In a wide bottomed pan, lightly heat up 4 tablespoon oil, and add in whole garam spices (1 bay leaf, 1 inch cinnamon stick, 7 cloves, 7 black peppercorns), and lightly roast for 1-2 minutes, till they start giving off a slight fragrance.
Then add in 2 tablespoon chopped garlic & 1 tablespoon chopped ginger, and roast for 1-2 minutes, till they start getting light reddish in color.
Now add 2 cups of chopped onions, 1 teaspoon of salt to brown the onions faster, and 2 chopped green chillies. Saute till the onions turn light golden brown. This might take about 10 minutes in a wide pan.

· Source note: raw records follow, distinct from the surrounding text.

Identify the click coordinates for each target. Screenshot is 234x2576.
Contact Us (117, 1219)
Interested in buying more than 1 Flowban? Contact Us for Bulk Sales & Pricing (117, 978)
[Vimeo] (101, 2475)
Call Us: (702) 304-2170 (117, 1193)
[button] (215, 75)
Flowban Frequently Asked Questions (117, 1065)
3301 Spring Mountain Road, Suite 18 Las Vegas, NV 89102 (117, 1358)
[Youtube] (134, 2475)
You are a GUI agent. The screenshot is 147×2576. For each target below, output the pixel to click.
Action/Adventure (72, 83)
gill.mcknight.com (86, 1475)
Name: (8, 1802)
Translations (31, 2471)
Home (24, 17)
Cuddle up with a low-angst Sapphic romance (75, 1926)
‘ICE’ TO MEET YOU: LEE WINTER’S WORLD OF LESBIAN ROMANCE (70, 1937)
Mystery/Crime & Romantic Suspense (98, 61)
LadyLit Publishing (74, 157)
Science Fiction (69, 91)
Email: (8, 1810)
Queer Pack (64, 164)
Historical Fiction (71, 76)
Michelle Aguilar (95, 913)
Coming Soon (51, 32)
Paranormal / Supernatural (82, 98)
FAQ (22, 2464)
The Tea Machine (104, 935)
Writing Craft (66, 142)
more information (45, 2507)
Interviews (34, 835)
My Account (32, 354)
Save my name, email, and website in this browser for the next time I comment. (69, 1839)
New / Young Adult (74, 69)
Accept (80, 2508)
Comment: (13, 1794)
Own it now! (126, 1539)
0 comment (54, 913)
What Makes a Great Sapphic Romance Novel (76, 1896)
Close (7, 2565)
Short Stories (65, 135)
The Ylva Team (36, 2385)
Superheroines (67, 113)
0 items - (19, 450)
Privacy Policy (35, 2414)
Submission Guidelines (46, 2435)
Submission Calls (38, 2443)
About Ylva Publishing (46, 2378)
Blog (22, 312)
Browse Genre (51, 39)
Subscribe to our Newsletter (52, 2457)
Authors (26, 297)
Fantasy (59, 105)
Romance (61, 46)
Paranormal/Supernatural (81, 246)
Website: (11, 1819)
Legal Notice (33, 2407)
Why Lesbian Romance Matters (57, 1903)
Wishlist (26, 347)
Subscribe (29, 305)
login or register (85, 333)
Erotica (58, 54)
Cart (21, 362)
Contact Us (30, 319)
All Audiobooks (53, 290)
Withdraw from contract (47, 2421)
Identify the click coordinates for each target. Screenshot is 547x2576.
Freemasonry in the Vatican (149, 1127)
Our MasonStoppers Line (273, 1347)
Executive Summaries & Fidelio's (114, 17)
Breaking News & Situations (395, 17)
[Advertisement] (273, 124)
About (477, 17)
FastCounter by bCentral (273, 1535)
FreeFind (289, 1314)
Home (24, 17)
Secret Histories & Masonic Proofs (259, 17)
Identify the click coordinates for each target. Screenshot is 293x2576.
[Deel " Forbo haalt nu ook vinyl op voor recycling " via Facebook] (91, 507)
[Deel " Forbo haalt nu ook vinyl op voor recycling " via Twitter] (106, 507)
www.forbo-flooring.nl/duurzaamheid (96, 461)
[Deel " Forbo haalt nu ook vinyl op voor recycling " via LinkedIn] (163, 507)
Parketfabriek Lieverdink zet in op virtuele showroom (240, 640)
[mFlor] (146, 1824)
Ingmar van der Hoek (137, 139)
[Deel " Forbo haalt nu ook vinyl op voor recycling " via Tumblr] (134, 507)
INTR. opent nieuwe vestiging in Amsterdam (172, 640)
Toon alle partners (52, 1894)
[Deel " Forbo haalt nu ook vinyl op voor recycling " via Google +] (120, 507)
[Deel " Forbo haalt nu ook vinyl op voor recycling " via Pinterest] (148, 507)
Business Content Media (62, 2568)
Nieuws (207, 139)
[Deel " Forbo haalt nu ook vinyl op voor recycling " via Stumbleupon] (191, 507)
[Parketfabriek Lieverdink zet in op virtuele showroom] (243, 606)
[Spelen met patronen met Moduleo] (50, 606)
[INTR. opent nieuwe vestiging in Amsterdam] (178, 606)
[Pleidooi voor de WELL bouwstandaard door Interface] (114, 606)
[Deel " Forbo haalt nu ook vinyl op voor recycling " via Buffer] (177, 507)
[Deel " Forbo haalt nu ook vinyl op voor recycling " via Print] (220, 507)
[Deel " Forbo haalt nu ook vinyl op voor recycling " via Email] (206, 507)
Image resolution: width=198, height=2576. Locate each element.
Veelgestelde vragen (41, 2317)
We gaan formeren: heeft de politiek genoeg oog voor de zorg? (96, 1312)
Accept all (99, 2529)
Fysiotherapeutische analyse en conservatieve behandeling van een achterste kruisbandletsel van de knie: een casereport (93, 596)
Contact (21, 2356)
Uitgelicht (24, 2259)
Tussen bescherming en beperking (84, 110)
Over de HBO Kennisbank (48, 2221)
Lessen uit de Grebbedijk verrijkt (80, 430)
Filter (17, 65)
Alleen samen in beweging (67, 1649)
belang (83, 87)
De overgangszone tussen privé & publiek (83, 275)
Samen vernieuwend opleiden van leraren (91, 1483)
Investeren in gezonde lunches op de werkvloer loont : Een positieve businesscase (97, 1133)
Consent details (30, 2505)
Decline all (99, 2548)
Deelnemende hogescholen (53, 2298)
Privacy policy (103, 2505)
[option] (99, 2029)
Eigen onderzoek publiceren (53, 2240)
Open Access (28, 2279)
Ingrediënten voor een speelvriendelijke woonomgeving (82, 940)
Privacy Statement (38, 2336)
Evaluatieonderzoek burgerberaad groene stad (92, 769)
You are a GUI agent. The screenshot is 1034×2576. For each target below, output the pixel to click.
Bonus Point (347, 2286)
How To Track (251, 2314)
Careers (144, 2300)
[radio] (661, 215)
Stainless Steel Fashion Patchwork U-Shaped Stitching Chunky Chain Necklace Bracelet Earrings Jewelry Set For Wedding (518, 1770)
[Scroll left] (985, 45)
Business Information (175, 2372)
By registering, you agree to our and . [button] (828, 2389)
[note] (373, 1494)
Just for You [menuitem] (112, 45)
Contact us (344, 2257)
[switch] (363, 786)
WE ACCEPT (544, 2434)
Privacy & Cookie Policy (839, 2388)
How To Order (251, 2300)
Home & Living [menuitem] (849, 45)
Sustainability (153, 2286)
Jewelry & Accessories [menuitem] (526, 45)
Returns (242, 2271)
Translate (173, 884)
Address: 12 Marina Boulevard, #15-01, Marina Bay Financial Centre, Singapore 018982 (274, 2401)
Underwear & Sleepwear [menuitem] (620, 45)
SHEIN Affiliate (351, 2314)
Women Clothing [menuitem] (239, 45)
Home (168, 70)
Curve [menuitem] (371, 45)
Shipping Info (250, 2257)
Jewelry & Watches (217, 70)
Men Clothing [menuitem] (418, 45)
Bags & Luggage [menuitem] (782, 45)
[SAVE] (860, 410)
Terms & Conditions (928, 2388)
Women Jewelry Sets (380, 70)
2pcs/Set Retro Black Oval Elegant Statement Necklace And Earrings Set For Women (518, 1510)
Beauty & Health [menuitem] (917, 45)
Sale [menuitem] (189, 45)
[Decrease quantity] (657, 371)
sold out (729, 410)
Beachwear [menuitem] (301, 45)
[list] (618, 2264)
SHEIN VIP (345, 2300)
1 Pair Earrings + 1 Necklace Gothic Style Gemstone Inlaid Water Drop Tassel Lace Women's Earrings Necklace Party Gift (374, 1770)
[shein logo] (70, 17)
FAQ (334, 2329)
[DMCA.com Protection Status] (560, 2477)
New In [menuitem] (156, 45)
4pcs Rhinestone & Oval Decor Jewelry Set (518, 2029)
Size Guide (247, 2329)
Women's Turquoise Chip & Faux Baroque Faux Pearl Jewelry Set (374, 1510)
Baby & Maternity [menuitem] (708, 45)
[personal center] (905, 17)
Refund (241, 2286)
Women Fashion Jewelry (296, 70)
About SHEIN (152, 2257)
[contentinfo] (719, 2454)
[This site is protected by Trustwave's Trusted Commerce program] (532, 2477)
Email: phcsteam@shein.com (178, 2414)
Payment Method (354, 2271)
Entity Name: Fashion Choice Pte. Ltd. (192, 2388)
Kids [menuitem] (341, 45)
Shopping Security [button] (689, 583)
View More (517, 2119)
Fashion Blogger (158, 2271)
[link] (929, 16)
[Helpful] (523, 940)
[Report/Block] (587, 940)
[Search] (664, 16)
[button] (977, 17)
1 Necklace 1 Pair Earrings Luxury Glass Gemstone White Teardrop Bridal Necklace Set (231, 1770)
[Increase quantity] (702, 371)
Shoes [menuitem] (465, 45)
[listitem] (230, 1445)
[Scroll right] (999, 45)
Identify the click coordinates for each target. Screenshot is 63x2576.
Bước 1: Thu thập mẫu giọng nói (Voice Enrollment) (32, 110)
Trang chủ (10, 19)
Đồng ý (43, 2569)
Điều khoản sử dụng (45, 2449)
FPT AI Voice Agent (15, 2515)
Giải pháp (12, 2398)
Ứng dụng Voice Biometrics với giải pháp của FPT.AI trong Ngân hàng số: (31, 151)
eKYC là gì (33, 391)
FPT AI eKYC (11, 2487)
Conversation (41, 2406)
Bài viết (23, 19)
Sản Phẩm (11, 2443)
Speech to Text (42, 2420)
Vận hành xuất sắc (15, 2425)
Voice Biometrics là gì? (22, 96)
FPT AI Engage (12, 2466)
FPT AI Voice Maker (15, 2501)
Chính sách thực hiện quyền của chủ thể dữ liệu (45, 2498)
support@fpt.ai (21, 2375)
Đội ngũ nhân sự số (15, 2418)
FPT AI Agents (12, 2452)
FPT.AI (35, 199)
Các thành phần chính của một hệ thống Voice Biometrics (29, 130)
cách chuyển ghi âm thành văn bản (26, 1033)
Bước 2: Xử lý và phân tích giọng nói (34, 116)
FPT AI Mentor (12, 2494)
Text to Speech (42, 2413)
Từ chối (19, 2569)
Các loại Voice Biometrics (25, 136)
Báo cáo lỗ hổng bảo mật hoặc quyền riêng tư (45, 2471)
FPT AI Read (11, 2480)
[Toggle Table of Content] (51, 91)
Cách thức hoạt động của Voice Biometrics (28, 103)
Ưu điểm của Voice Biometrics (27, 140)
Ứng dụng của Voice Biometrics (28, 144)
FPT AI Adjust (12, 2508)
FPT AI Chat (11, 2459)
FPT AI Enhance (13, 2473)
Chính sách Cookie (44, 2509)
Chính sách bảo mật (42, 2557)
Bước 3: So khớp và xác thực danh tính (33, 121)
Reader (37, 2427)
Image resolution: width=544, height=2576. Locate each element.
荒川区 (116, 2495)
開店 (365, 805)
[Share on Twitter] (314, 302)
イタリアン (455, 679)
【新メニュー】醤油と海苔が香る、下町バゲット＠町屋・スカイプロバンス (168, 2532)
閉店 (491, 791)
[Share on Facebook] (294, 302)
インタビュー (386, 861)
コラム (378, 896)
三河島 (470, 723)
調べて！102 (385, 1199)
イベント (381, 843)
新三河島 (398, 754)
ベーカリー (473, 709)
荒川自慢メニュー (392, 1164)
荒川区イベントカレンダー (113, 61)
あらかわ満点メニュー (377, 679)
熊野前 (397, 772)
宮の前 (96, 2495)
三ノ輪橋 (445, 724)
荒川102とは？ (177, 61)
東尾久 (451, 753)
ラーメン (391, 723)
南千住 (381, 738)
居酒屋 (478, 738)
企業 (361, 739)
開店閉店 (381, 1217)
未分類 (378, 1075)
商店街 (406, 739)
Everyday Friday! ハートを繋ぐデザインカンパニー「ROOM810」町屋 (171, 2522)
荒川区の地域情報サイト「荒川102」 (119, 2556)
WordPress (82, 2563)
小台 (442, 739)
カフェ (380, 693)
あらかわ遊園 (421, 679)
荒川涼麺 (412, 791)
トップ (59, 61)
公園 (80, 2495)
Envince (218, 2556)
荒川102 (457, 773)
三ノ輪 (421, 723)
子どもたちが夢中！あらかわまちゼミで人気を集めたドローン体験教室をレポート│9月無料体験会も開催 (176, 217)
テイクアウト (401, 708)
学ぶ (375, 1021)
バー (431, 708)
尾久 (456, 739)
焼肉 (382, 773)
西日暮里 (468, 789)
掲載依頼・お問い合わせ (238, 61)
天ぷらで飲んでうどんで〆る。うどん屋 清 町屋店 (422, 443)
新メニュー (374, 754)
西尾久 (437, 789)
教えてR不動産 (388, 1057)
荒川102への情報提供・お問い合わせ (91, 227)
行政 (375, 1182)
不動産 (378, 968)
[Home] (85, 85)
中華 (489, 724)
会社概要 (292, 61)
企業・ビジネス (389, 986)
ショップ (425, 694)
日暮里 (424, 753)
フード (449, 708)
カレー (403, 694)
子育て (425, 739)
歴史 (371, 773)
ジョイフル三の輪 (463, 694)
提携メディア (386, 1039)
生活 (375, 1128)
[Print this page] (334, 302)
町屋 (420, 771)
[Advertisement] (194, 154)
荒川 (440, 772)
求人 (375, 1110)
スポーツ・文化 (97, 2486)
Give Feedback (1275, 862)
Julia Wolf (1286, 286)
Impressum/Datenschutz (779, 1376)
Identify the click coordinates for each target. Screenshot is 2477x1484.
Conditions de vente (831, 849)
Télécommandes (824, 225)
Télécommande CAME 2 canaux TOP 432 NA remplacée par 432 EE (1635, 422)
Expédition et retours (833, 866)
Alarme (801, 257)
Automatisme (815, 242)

When the onions are done, add in the masalas - (1 tablespoon garam masala powder, 1 tablespoon coriander powder, 1 teaspoon cumin powder, 1 teaspoon black pepper powder, 1 teaspoon chilli powder). Mix well, and saute for 1-2 minutes, till the masalas get lightly cooked. Here it's best to sprinkle a few spoons of water if required, to avoid the masalas from burning.
Now add in 2 pounds of chicken mince, along with ¼ cup yogurt, the rest of the salt (1 teaspoon), and mix well.
Cook covered for 20-25 minutes on medium flame, stirring intermittently, till the chicken is cooked through.
Garnish with ½ cup chopped coriander leaves, and serve hot with rotis, chapatis or pav.